Power Delivery Solutions and PPA Impacts in Micro-Bump and Hybrid-Bonding 3D ICs

Abstract

Face-to-face bonded 3D integration has been shown to provide remarkable performance and power benefits for next-generation computing systems, but power delivery remains a challenge for its applications. In this article, we design industrial-level 3D processors with robust power delivery networks based on two types of 3D integrated circuit (3D IC) fabrication processes, micro-bumping 3D and hybrid-bonding 3D. Considering various process nodes and 3D bonding pitches, we develop a hierarchical physical design flow to build 3D ICs with various power delivery configurations and quantify the impacts of 3D bonding technology on the performance and power integrity.
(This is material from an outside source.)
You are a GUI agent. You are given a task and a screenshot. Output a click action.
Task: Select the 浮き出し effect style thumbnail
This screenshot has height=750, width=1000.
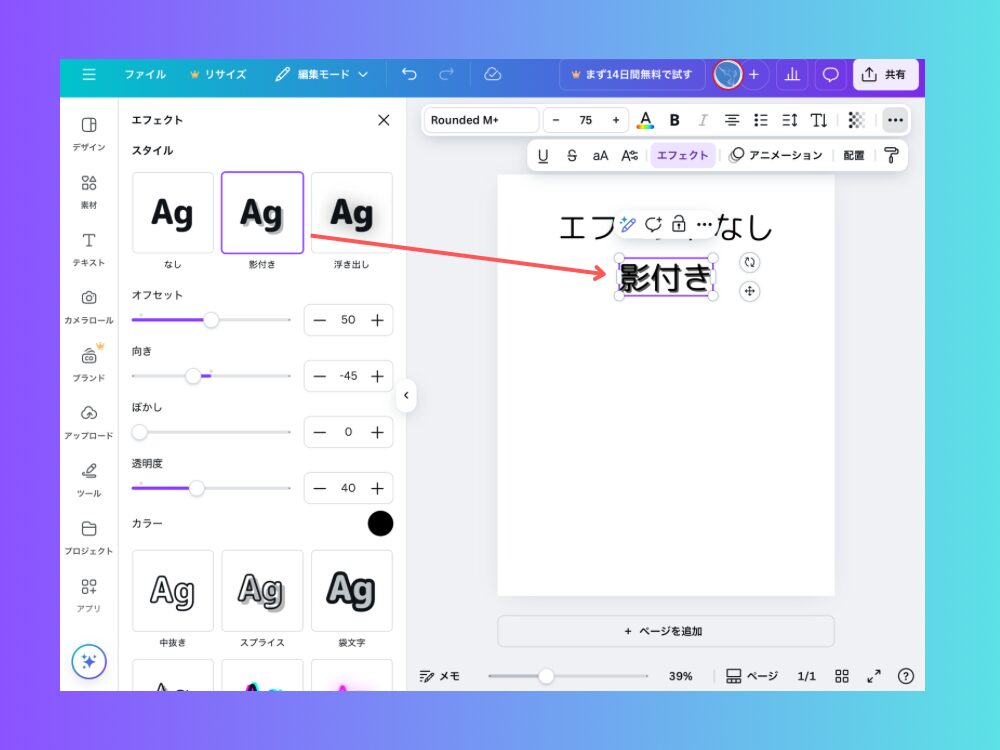(x=351, y=213)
Our experimental results show that fine-pitch hybrid-bonding 3D ICs achieve up to 76% performance improvement or 17-mV IR drop reduction compared with the micro-bump 3D counterparts. Our in-depth analyses on critical paths show that intertier metal sharing is crucial for signal interconnects and power delivery in 3D ICs. In addition, we propose a decoupling capacitance sharing approach based on metal–insulator–metal (MIM) capacitors, which effectively reduces the dynamic voltage drop in micro-bump 3D ICs by up to 77 mV.